Listen to this article
For robots to function in a variety of real-world situations, they need to learn generic policies. To do this, researchers at the Massachusetts Institute of Technology’s Computer Science and Artificial Intelligence Laboratory (MIT CSAIL) created a Real-to-Sim-to-Real model.
The goal of many developers is to create hardware and software that allows robots to work anywhere, under any circumstances, but a robot that works in one person’s home doesn’t need to know how to work in every home in the neighborhood.
The MIT CSAIL team decided to focus on RialTo, a method that makes it easy to train a robot’s policy for a specific environment: the researchers say the method improved the policy by 67% over imitation learning with the same number of demonstrations.
The system learned to perform everyday tasks such as opening a toaster, putting a book on a shelf, putting a plate on a rack, putting a mug on a shelf, opening a drawer, and opening a cabinet.
“We want the robot to perform extremely well under all circumstances within a single environment: obstructions, distractions, different lighting conditions, changing object poses,” said Marcel Tournet-Villaséville, a research assistant at MIT CSAIL’s Improbable AI Lab and lead author of a new paper on the work.
“We propose a method to instantly create digital twins using the latest techniques in computer vision,” he explains. “With just a smartphone, anyone can capture a digital replica of the real world, and GPU parallelization allows robots to train in a simulated environment much faster than in the real world. Our approach eliminates the need for extensive reward engineering by leveraging several real-world demonstrations to jump-start the training process.”
Register now and start saving.
RialTo builds a policy from the reconstructed scene
Torne’s vision is inspiring, but RialTo goes beyond simply shaking your phone to summon a home robot: First, users use the device to scan their chosen environment with tools like NeRFStudio, ARCode, and Polycam.
Once the scene has been reconstructed, the user can upload it to the RialTo interface to make further adjustments and add any necessary joints to the robot.
The redefined scene is then exported and ingested into a simulator, where the goal is to create a policy based on real-world actions and observations.

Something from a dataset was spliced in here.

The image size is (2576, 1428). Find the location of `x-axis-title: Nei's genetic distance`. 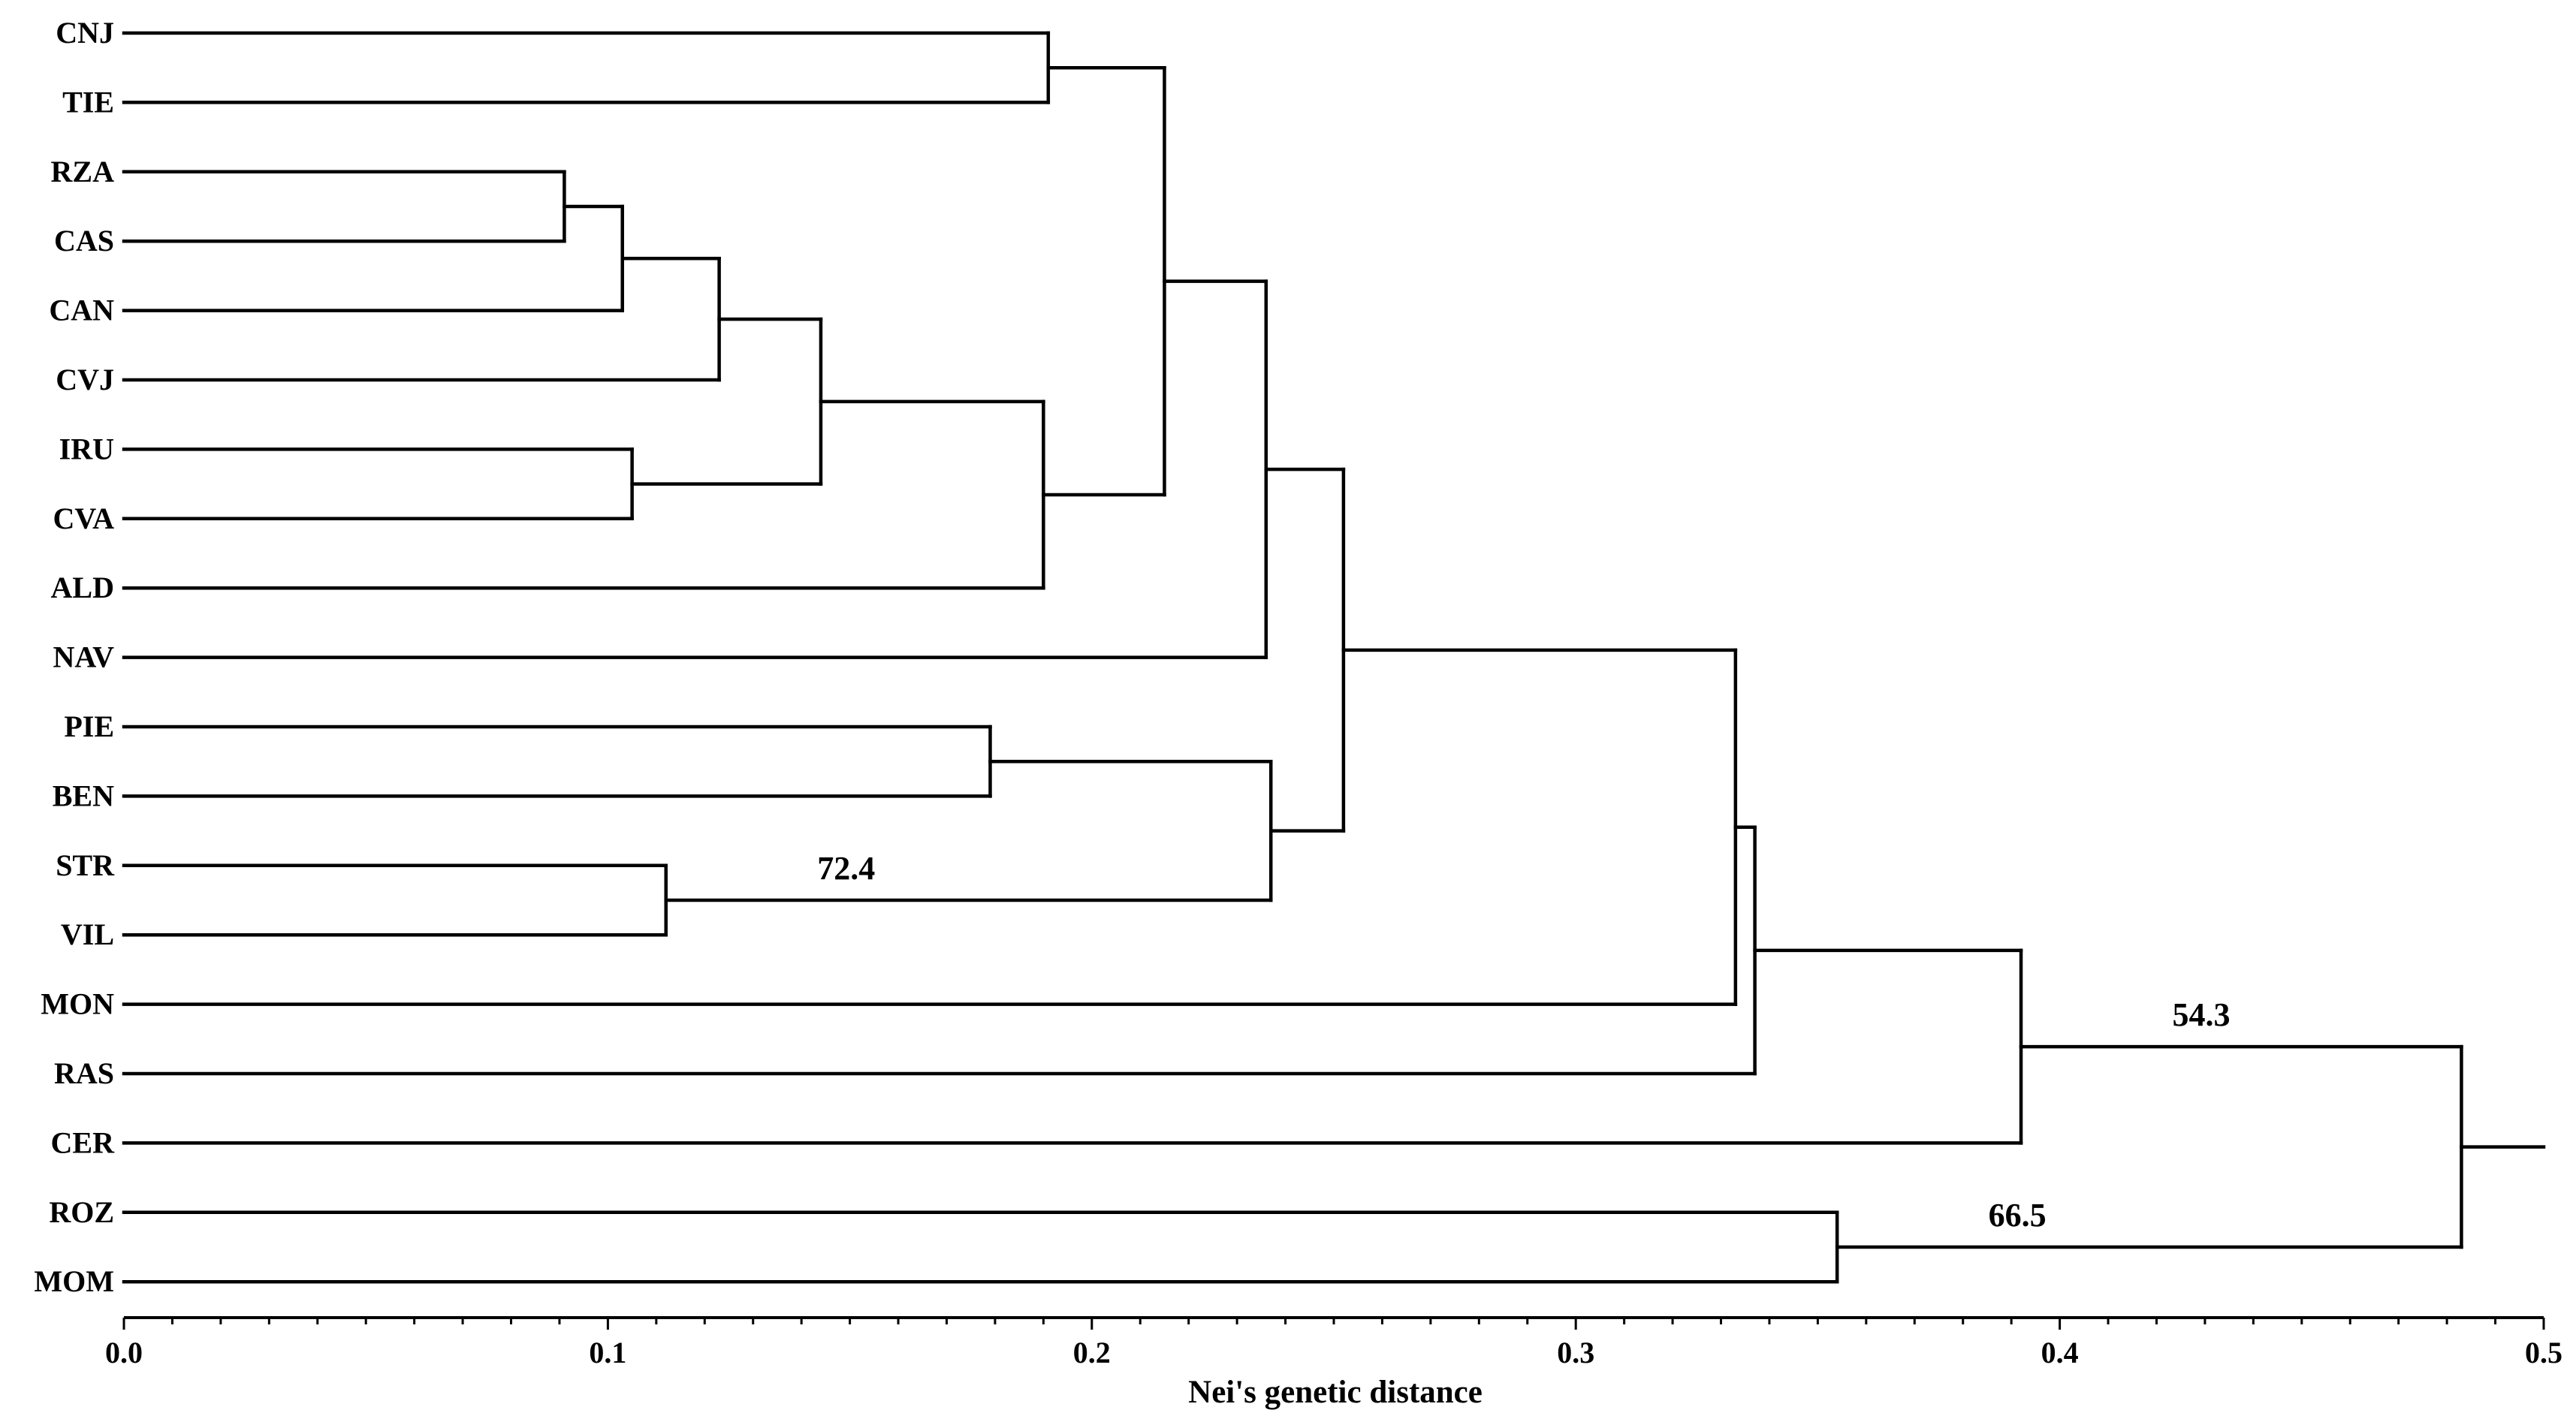

x-axis-title: Nei's genetic distance is located at coordinates (1336, 1392).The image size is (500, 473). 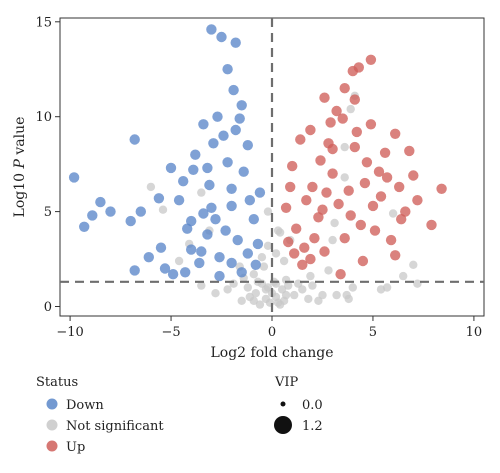 What do you see at coordinates (272, 353) in the screenshot?
I see `x-axis-label: Log2 fold change` at bounding box center [272, 353].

These real-world demonstrations are replicated in simulation, providing valuable data for reinforcement learning (RL).
“This helps us create strong policies that work well both in simulation and in the real world,” Torne says. “The enhanced algorithms, using reinforcement learning, guide this process and ensure that the policies are effective when applied outside of the simulator.”
Researchers test the model’s performance
In tests, MIT CSAIL found that RialTo produced robust policies for a variety of tasks, both in controlled lab environments and in more unpredictable real-world environments. For each task, the researchers tested the system’s performance at three levels of increasing difficulty: randomizing object poses, adding visual distractions, and applying physical distractions during task execution.

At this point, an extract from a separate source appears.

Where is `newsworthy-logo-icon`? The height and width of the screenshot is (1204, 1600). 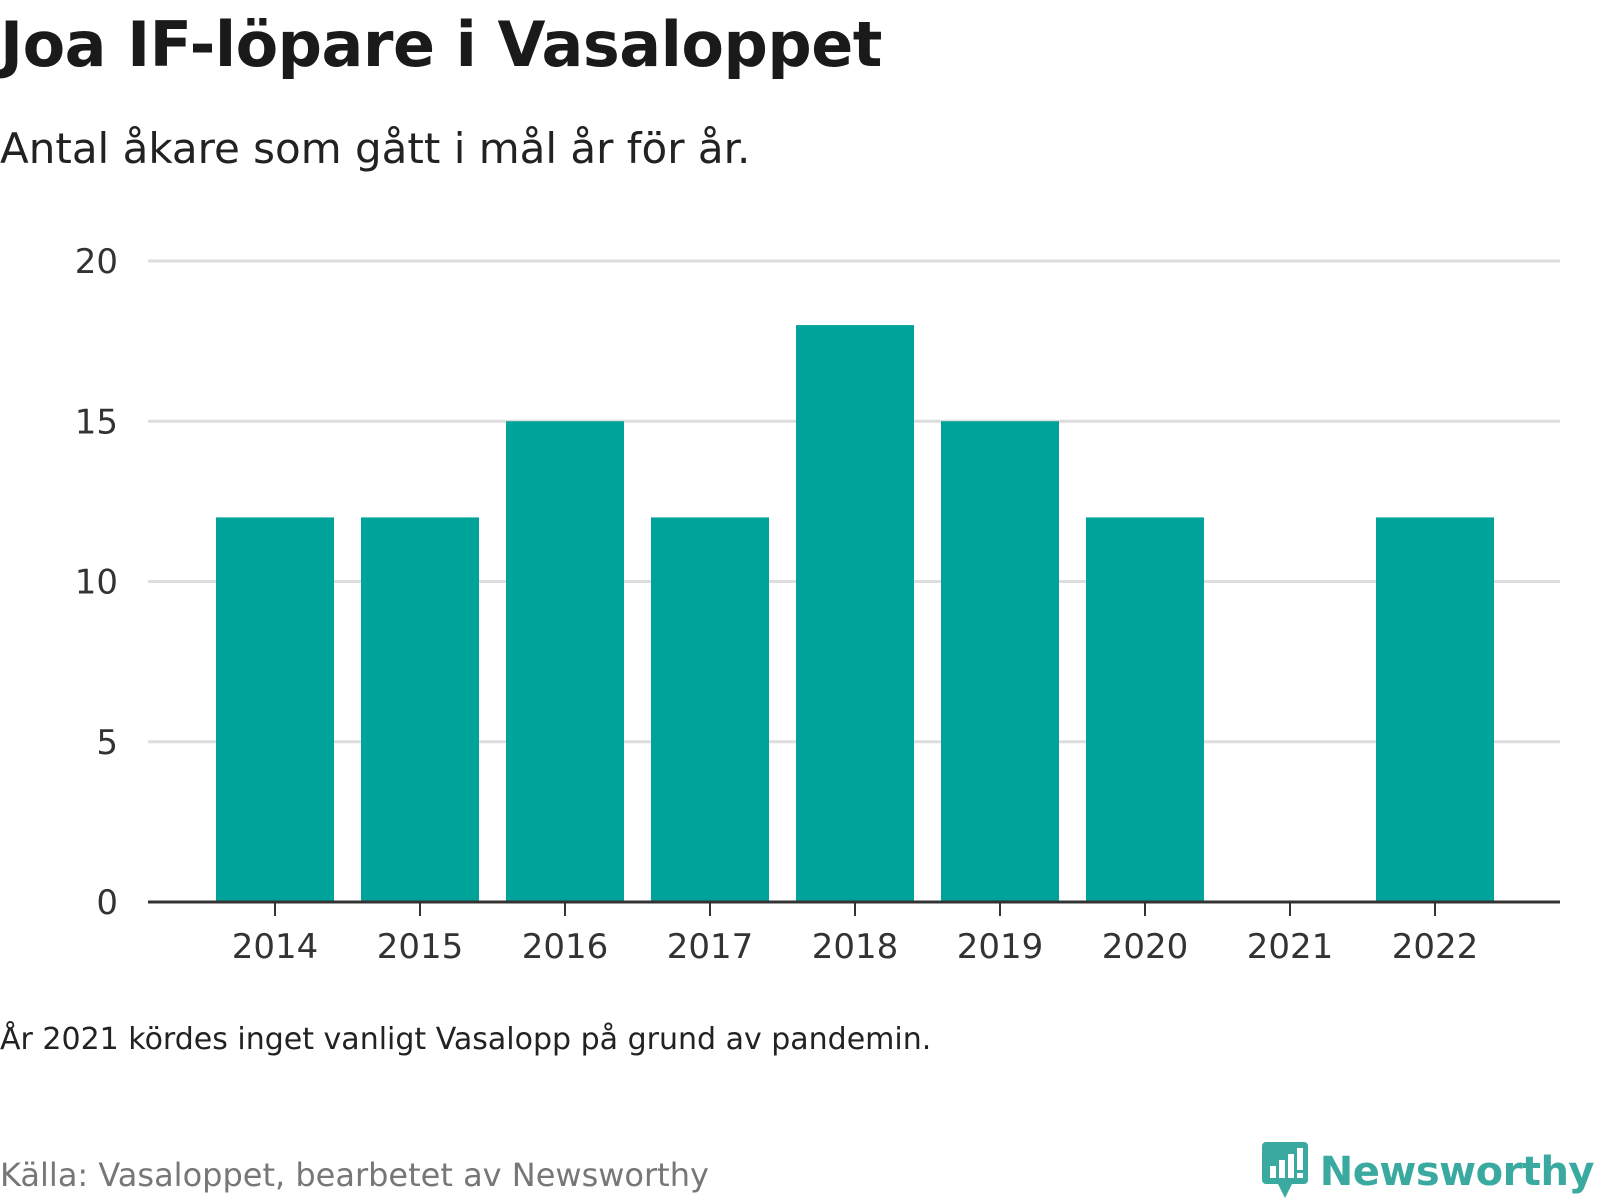
newsworthy-logo-icon is located at coordinates (1285, 1172).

“To deploy robots in the real world, researchers have traditionally turned to methods such as imitation learning from expert data, which can be costly and reinforcement learning can be insecure,” said Zoe Chen, a computer science doctoral student at the University of Washington who was not involved in the paper. “With its novel reality-to-simulation-to-reality pipeline, RialTo directly addresses both the safety constraints of real-world reinforcement learning and the efficient data constraints of data-driven learning methods.”
“This new pipeline not only ensures safe and robust training in simulation before real-world deployment, but also significantly improves the efficiency of data collection,” she added. “RialTo has the potential to significantly scale up robot learning, enabling robots to adapt much more effectively to complex real-world scenarios.”

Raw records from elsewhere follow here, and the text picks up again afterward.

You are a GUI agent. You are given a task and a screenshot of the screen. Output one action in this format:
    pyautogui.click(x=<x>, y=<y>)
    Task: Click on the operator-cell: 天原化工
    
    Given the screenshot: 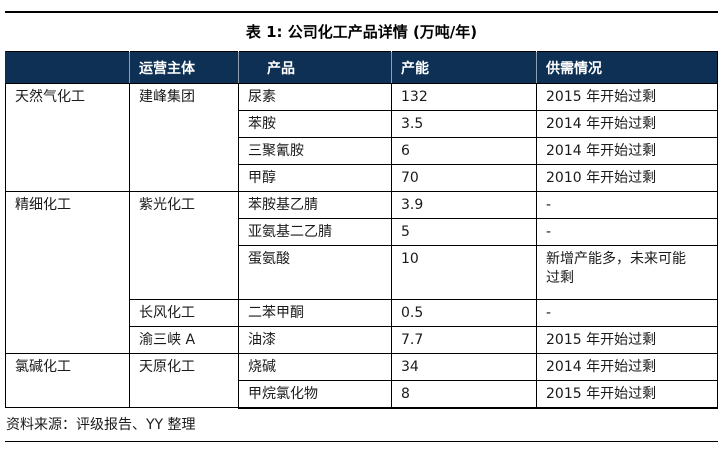 What is the action you would take?
    pyautogui.click(x=184, y=380)
    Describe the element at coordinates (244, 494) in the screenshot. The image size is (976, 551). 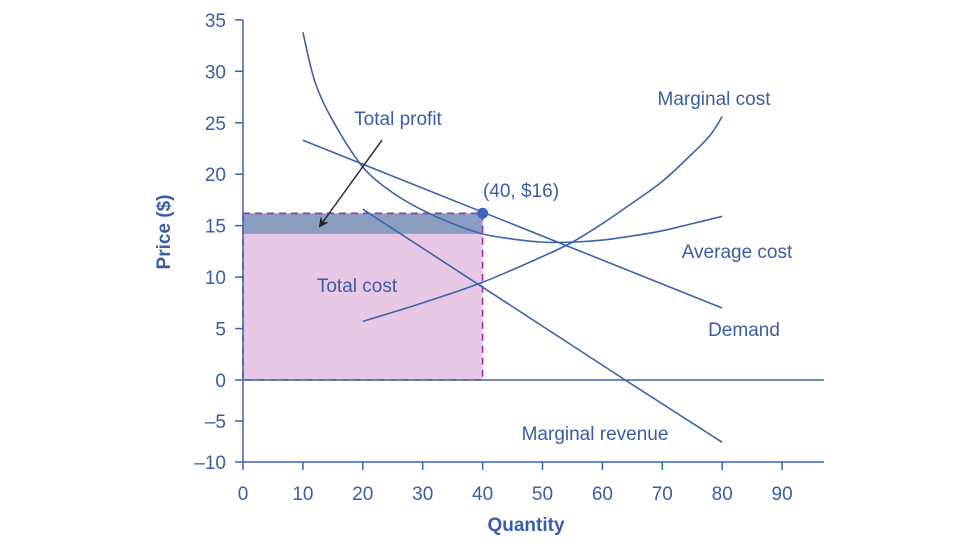
I see `x-tick-label: 0` at that location.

When combined with real-world data, the researchers say their system performed better than traditional imitation learning methods, especially in situations with a lot of visual and physical distractions.
MIT CSAIL continues robotics training efforts
While the results so far are promising, RialTo is not without its limitations: Currently, it takes three days for the system to be fully trained. To shorten this time, the team hopes to improve the underlying algorithms with their foundational models.
Training in simulation also has limitations: Transferring from simulation to reality remains difficult, as does simulating deformable objects and liquids. The MIT CSAIL team said they plan to build on this work by working to improve the adaptability of their models to new environments while maintaining robustness to a range of disturbances.
“Our next step is to use pre-trained models to accelerate the learning process, minimize human input, and achieve broader generalization capabilities,” Torne said.
Torne wrote the paper with senior authors Abhishek Gupta, an assistant professor at the University of Washington, and Pulkit Agrawal, an assistant professor in MIT’s Department of Electrical Engineering and Computer Science (EECS).
Four other CSAIL members from the lab also received credit: EECS doctoral student Anthony Simeonov SM ’22, research assistant Zechu Li, undergraduate students April Chan, and Tao Chen Ph.D. ’24. The research was supported by a Sony Research Award, the U.S. government, and Hyundai Motor Co., and was conducted in collaboration with the WEIRD (Washington Embodied Intelligence and Robotics Development) Laboratory.